Second, the notion that employees know best and should be left to choose all their own learning is equally ridiculous. Many employees new to a company or position simply don’t know what they need to know. Why wouldn’t the business want to provide direction? A needs analysis might even indicate that experienced employees lack some important skills, knowledge or capability to perform at the desired level. Why wouldn’t the business want to provide that learning to the appropriate employees?

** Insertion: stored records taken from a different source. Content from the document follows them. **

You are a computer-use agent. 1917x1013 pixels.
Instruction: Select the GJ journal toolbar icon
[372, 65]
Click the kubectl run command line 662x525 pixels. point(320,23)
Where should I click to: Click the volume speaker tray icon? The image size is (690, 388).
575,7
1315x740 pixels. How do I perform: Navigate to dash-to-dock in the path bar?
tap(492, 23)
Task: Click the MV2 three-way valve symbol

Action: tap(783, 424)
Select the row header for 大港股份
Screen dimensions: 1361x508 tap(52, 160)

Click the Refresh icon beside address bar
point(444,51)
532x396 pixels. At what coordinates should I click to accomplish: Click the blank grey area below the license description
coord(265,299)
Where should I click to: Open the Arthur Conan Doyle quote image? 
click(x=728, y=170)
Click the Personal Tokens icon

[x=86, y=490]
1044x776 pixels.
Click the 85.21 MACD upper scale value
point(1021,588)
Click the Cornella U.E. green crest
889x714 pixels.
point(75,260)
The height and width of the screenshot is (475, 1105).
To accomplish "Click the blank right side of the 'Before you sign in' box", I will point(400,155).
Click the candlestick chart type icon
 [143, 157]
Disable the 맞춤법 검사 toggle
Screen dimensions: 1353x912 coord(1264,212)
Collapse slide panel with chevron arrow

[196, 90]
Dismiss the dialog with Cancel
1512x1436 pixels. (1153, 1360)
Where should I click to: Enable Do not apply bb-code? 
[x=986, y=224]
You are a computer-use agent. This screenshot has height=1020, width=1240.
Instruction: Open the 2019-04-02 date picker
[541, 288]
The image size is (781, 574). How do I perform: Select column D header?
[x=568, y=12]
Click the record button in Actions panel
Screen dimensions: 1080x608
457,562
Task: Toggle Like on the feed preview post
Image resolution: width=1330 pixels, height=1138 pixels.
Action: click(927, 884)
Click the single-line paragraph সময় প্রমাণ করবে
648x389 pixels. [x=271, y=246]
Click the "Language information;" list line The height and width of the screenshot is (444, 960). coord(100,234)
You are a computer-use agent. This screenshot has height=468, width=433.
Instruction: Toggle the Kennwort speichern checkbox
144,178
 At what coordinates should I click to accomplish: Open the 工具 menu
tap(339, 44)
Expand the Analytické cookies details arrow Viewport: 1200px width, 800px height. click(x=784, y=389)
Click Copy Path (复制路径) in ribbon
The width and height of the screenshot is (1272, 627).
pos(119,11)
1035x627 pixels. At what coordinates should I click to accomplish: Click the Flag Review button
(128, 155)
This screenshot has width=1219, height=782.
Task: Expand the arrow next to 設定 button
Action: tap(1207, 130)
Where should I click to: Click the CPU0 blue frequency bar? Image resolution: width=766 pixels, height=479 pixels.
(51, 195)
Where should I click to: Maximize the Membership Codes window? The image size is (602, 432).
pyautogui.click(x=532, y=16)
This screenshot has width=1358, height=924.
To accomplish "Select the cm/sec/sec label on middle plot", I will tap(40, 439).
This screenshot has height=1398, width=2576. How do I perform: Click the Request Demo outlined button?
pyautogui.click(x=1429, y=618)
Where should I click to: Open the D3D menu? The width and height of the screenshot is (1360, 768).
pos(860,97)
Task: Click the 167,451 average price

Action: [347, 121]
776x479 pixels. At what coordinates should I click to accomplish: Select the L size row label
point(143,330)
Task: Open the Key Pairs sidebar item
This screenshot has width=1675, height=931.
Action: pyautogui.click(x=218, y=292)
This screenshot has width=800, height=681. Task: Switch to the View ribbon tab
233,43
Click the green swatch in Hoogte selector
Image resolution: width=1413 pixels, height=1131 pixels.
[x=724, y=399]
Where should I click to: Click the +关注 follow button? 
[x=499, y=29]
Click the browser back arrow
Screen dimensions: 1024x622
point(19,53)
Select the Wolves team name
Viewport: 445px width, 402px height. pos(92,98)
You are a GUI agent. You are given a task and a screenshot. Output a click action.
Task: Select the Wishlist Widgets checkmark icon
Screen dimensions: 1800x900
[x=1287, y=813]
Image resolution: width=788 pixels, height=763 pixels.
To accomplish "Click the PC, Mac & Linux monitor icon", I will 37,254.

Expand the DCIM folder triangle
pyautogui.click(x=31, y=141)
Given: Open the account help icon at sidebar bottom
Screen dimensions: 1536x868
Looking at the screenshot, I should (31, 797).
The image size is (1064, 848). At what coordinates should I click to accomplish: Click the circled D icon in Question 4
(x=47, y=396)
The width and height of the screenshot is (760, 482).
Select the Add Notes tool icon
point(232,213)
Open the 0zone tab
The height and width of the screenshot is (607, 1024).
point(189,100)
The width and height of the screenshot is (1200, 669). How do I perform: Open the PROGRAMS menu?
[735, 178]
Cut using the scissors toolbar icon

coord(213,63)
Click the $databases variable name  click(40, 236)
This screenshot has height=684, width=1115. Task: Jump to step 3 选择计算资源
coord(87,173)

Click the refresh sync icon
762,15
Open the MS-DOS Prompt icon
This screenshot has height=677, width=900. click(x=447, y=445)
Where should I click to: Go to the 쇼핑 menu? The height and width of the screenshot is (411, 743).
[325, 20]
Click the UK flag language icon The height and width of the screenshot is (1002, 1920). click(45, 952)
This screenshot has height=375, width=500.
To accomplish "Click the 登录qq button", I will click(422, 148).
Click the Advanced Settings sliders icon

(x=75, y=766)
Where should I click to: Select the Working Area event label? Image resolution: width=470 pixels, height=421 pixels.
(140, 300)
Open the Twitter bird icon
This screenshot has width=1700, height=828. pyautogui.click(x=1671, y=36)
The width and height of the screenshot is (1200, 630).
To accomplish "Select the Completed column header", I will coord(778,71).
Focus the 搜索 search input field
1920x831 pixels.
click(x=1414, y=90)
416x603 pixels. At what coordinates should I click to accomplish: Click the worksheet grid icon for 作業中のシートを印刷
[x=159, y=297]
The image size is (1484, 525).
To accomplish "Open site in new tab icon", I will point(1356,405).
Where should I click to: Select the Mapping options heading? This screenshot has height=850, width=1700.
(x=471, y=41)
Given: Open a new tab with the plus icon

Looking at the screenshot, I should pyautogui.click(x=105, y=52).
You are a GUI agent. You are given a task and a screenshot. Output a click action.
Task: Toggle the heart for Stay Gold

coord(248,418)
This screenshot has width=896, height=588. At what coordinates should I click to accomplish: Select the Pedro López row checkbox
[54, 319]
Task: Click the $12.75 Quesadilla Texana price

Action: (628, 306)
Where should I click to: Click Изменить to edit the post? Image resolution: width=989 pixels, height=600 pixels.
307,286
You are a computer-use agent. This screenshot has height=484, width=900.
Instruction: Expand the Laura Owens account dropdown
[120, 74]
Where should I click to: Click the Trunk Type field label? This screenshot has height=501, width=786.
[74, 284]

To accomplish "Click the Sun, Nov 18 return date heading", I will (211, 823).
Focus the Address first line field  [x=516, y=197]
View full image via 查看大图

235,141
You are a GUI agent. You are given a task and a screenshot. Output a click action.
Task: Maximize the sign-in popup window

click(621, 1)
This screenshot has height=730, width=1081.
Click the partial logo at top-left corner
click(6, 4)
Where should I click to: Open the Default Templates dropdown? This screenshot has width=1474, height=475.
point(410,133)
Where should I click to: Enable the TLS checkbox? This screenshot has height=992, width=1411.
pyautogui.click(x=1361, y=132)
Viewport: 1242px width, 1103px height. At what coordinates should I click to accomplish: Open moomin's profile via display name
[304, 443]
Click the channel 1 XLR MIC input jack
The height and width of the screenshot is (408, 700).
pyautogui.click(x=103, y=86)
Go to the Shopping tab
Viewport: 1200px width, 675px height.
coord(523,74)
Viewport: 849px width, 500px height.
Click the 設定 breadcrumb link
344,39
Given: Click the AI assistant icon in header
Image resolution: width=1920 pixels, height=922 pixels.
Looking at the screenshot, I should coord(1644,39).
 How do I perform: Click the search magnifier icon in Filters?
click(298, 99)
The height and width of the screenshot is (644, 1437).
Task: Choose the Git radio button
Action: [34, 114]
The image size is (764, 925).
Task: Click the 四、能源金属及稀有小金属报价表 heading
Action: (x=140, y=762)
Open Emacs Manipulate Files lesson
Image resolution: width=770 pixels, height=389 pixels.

Now, it should go without saying that L&D professionals should, of course, use all the tools available and appropriate to meet the need. So, the “old days” of reliance solely on instructor-led learning should be behind us, as should use of only formal learning. Even 10 years ago at Caterpillar we had 35,000 employees actively engaged in 2,000 communities of practice, and we always considered performance support tools. So, by all means, make full use of all the new learning openly available on the Internet, both in your business-directed learning and in your employee-directed learning. But don’t stop providing business-directed learning to employees where it makes sense.
Third, the “new role” for L&D is a move in the wrong direction, and it is clearly a demotion. Some now suggest that learning should play a more passive role and simply respond to employees’ desires. Basically, L&D leaders should find out what employees want and give them more of it. This is fine if the mission is simply to help boost employee engagement. But our mission should be much, much more.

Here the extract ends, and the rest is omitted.